The aim of this blog is to capture recommended web resources for information system architects

Tuesday, November 30, 2004

I started at looking for Architectural Engineering references and found an interesting paper from Fred Thorne on methodologies. I followed up some of his references related to Agile development which make interesting reading....

ASD3 teams.htm has some things that are generally applicable, I think, to effective team work.

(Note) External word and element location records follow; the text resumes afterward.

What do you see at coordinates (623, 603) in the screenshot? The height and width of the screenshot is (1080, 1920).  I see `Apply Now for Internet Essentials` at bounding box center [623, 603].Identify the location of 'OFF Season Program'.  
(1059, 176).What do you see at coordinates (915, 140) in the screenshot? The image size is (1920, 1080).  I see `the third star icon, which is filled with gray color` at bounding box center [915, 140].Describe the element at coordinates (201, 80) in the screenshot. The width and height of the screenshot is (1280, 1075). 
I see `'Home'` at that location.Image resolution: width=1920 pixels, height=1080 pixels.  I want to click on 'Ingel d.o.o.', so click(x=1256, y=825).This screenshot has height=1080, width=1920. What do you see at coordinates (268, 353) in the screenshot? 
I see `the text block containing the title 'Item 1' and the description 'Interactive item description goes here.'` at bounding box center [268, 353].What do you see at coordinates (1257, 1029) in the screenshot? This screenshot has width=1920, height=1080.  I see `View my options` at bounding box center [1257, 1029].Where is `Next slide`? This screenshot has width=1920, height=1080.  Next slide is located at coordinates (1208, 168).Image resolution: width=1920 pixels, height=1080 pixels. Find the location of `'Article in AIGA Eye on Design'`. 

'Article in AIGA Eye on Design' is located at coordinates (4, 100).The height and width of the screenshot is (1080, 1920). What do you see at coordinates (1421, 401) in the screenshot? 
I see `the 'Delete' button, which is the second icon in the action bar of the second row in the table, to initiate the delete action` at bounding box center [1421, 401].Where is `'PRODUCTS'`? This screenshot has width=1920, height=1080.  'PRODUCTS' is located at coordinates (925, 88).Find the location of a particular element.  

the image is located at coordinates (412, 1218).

Alistair Cockburn has also published an analysis of (software development) methodologies and tailoring, with some useful heuristics...
Methodologyspace.htm

...and a 100+ slide slide deck from a 1-day presentation he gives
asdtcgo1dy.ppt

Martin Fowler also has a good summary of agile methods...
newMethodology

and asks the provocative question "Is design dead?"...
DesignDead.html

Wednesday, November 24, 2004

Initiative for Distributed Innovation (IDI) How to harness the engineers' creativity
It is obvious that Dilbert's boss (http://www.dilbert.com/) has read none of the excellent references provided in the linked paper. I got to it through the Career section of the printed edition of IEEE Spectrum (http://www.spectrum.ieee.org/). Reference is also made to a book by some people in Synectics: Creativity, Inc.: Building and Inventive Organization (http://www.amazon.com/exec/obidos/tg/detail/-/1578512077/103-7833340-1683053?v=glance)
The Spectrum article highlights tha fact that "All the coloured walls and free food won't matter if people are bored". Too true. A few years ago, during the .com frenzy, my company had built some 'creative' spaces for young software engineers. One of them was pink, with plush purple seats and carpets, toys for boys, elaborate lighting, etc. I dubbed it "The Brothel". It did work as a creative space but only because the group was spun off from its risk-averse parent and allowed to pursue .com business [N.B. it has now been re-absorbed into the 'bricks and mortar' marketplace]. It was not the brothel atmosphere but the autonomy that let engineers innovate. As the article suggests, engineers need some autonomy and some 'percolation time' off the dreaded timeboxed project tasks in order to innovate. Whoever is lucky to have escaped the tyranny of delivery programmes knows how true this is.

Friday, November 19, 2004

A software-based utility datacentre

Utility computing coming of age? Discuss.